Text section:
★ ★ ★ ★ ★
Jeff Kaufman — AI Is Breaking Two Vulnerability Disclosure Cultures
AI relevance: AI models like Gemini 3.1 Pro, GPT-5.5, and Claude Opus 4.7 can now identify security patches from raw kernel diffs instantly, accelerating both attacker and defender vulnerability discovery and undermining the assumptions behind both coordinated disclosure and the Linux kernel's "bugs are bugs" culture.
The Story
Jeff Kaufman published an analysis of how AI-accelerated vulnerability discovery is disrupting two established disclosure cultures simultaneously:
- Coordinated disclosure culture — where researchers report privately to vendors with a fixed embargo window (often 90 days), assuming few others will independently find the same bug during that period.
- "Bugs are bugs" culture — common in the Linux kernel, where security fixes are merged quietly in the open, relying on the noise of thousands of daily commits to obscure which changes are security-relevant.
Both models assumed human-speed detection. AI changes that calculus:
- AI scanning of public commit diffs now has a high signal-to-noise ratio — security fixes are obvious when an LLM evaluates them.
- Kaufman tested Gemini 3.1 Pro, ChatGPT-Thinking 5.5, and Claude Opus 4.7: all three immediately identified the Copy Fail ESP fix (commit f4c50a403) as security-relevant.
- In the Copy Fail 2 case, two independent researchers (Hyunwoo Kim and Kuan-Ting Chen) reported the same ESP vulnerability just nine hours apart — evidence that AI-assisted scanning is compressing the window between discovery reports.
★ ★ ★ ★ ★
Exercise data:
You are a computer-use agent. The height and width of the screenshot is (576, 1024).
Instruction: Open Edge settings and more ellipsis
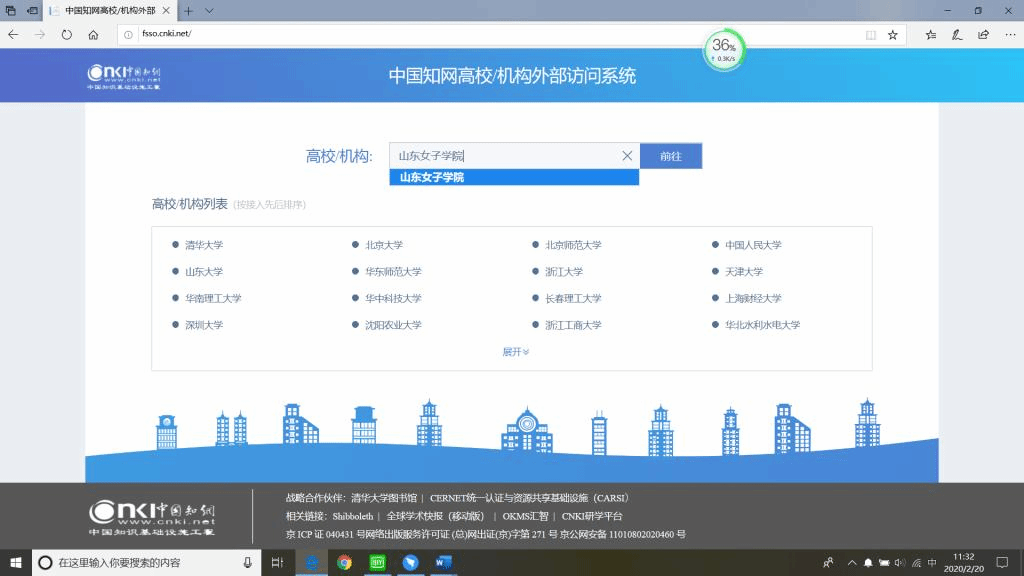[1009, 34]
★ ★ ★ ★ ★
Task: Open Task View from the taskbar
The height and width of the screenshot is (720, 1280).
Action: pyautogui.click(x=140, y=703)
★ ★ ★ ★ ★
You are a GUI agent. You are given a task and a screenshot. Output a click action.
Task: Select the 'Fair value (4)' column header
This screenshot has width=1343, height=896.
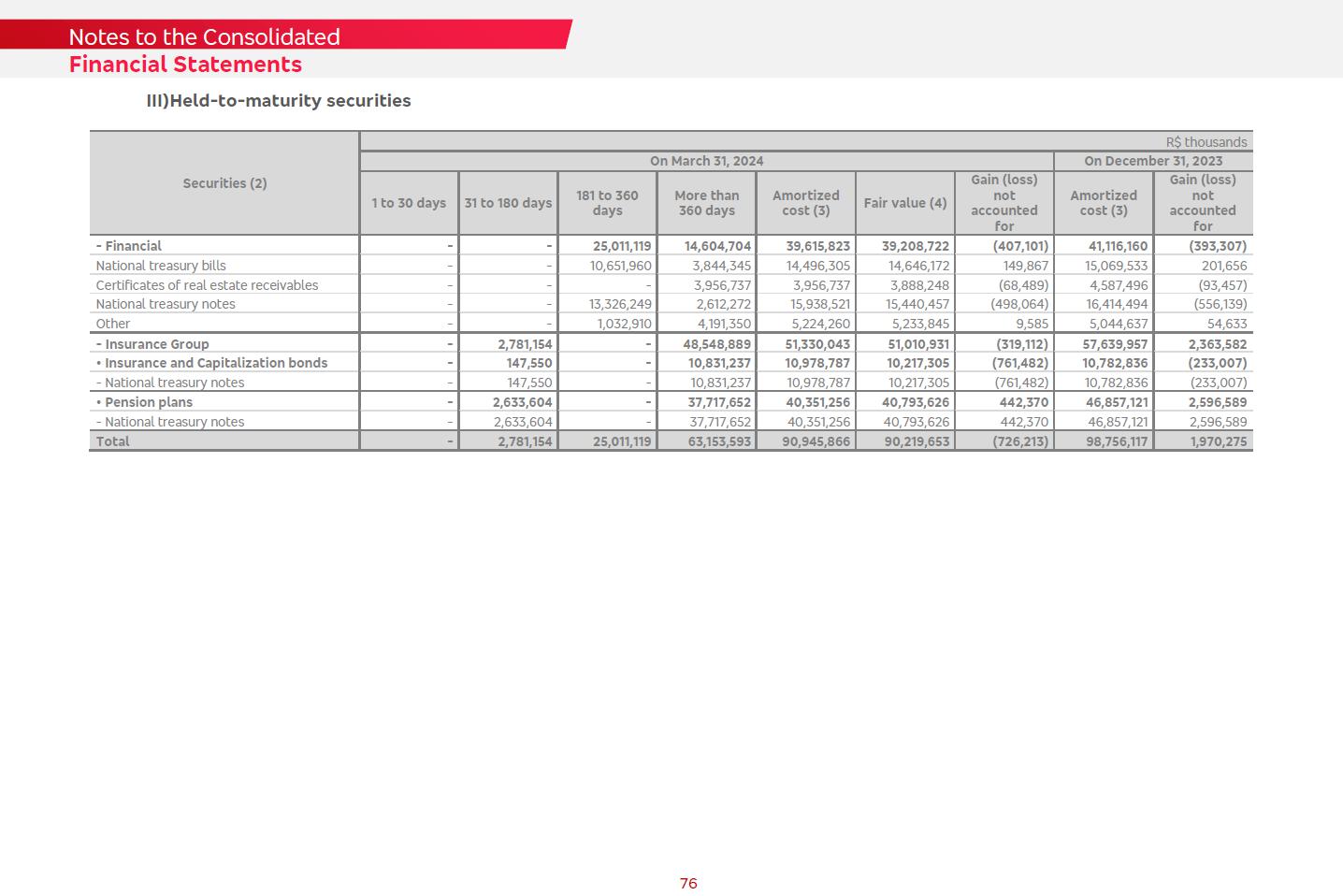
★ ★ ★ ★ ★
Required work:
[A] Answer these questions about the text on disclosure cultures, one answer per line and marked like the questions:
(i) What embargo window does coordinated disclosure often use?
(ii) Which commit did all three models Kaufman tested identify as security-relevant?
(iii) How far apart did the two independent researchers report the same ESP vulnerability in the Copy Fail 2 case?
[B] Output everything in the text on disclosure cultures from "- Kaufman tested" down to "between discovery reports.".
[C] List every person named in the text on disclosure cultures.

Answers provided:
[A]
(i) 90 days
(ii) Commit f4c50a403, the Copy Fail ESP fix
(iii) Nine hours

[B]
- Kaufman tested Gemini 3.1 Pro, ChatGPT-Thinking 5.5, and Claude Opus 4.7: all three immediately identified the Copy Fail ESP fix (commit f4c50a403) as security-relevant.
- In the Copy Fail 2 case, two independent researchers (Hyunwoo Kim and Kuan-Ting Chen) reported the same ESP vulnerability just nine hours apart — evidence that AI-assisted scanning is compressing the window between discovery reports.

[C]
Jeff Kaufman
Hyunwoo Kim
Kuan-Ting Chen